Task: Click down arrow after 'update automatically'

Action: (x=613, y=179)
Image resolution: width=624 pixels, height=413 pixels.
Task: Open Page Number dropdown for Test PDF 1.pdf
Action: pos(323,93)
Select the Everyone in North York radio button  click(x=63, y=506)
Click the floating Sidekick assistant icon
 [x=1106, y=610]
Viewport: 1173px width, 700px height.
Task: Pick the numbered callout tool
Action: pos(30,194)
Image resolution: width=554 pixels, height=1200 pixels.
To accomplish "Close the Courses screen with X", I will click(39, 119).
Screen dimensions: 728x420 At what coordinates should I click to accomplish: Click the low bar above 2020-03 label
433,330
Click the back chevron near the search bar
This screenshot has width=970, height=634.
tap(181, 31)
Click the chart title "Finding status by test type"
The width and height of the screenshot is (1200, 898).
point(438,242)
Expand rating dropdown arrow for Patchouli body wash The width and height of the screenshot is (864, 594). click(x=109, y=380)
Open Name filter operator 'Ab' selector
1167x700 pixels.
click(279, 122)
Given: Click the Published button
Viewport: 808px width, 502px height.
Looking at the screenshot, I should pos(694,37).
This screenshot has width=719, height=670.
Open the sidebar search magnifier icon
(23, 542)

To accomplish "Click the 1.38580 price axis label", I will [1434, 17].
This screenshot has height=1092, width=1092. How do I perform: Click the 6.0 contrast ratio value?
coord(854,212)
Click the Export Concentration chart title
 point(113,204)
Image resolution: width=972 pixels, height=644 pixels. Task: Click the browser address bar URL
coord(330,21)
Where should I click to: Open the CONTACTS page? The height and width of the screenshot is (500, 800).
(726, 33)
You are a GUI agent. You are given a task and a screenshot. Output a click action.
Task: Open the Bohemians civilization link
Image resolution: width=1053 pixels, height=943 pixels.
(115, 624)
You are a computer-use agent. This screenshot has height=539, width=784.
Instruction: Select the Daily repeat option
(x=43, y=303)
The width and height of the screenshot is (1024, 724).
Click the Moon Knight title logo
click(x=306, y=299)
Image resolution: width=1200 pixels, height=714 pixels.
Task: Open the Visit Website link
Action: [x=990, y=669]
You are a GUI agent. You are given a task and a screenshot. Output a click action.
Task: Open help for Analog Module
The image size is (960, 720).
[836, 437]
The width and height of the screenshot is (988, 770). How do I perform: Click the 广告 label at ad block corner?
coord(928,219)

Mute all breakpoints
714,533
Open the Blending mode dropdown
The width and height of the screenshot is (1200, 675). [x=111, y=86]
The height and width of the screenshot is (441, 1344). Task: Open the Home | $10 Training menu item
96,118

(What the exercise asks):
Return only the lines between the one holding "You are a computer-use" and the one holding "The width and height of the screenshot is (1024, 724).", inclusive, exactly as they appear above.

(Your solution):
You are a computer-use agent. This screenshot has height=539, width=784.
Instruction: Select the Daily repeat option
(x=43, y=303)
The width and height of the screenshot is (1024, 724).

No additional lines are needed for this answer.